Afterwards, I unchecked that box and restarted Hercules and z/OS. After a while, I put the PC to sleep. When it restarted, I didn't get any 22 errors, but the adapter stopped working. Apparently the suspend introduces some problem. Anyway, I set my PC to never sleeps, so I think we are okay unless you want another test.

Fish-Git commented 2 years ago

Hi I ran the test and got your trace:

Unfortunately, your .zip file is completely empty. It contains .... nothing. No files at all.

cfdonatucci commented 2 years ago

Try this one:

Fish-Git commented 2 years ago

Try this one:

Wow. I wasn't expecting that. Not very helpful at all, but not your fault of course.

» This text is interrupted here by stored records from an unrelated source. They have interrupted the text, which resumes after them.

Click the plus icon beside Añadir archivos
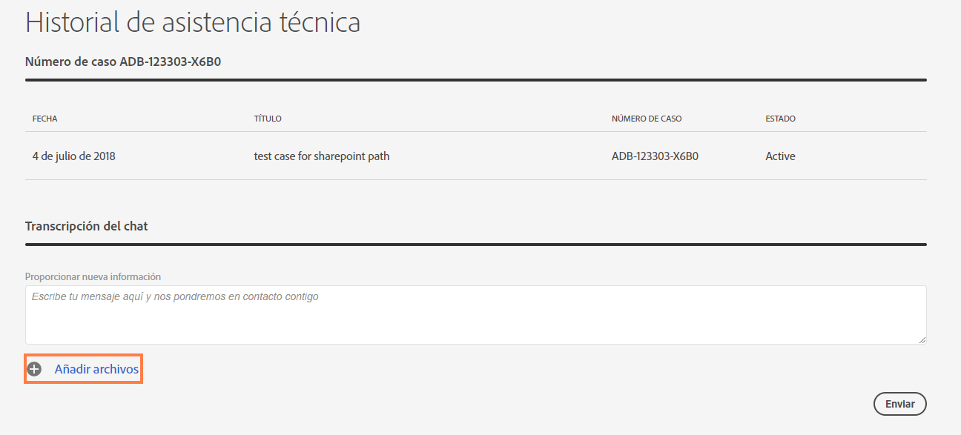click(34, 368)
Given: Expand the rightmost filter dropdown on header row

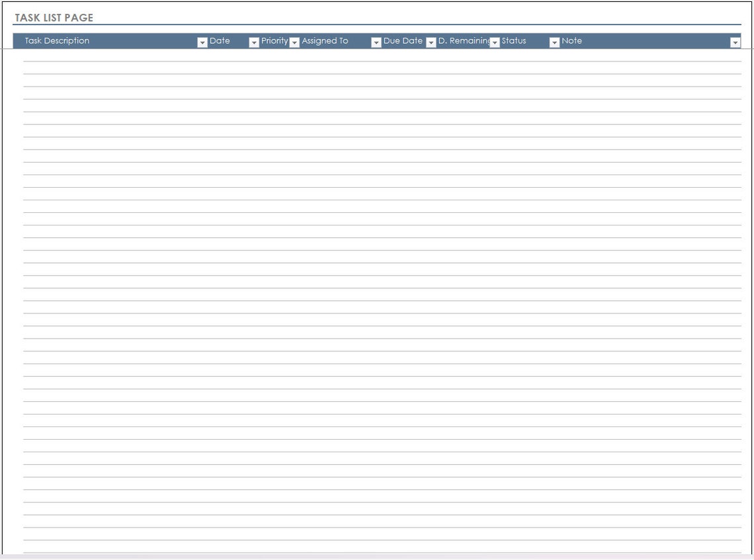Looking at the screenshot, I should (735, 41).
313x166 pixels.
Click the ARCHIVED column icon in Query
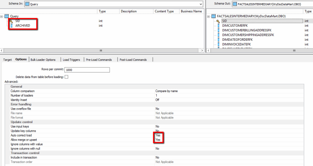coord(11,26)

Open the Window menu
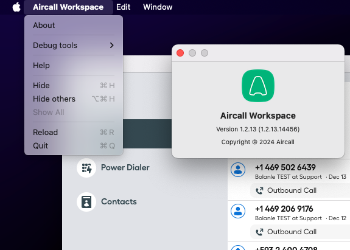pos(158,7)
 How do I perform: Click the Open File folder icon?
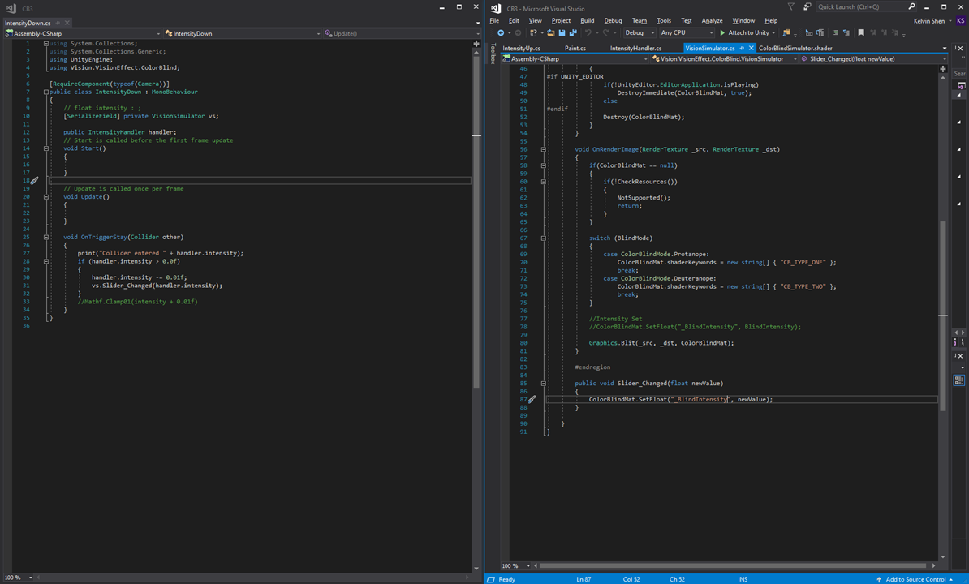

It looks like Windows's re-initialization of the network adapter upon resume after suspension ends up killing Hercules's guest's virtual network adapter. I'm guessing that CTCI-WIN's WinPCap sniffing/injection hook on Windows's real physical adapter ends up being invalidated/removed/rendered inaccessible resulting in a permanent loss of connectivity between Hercules (CTCI-WIN/WinPCap) and the adapter. Most unfortunate.

So it looks like setting one's PC to never sleep (which you have already done) is the only solution available to us. There doesn't appear to be any way for us (Hercules/CTCI-WIN/WinPCap) to recover from this.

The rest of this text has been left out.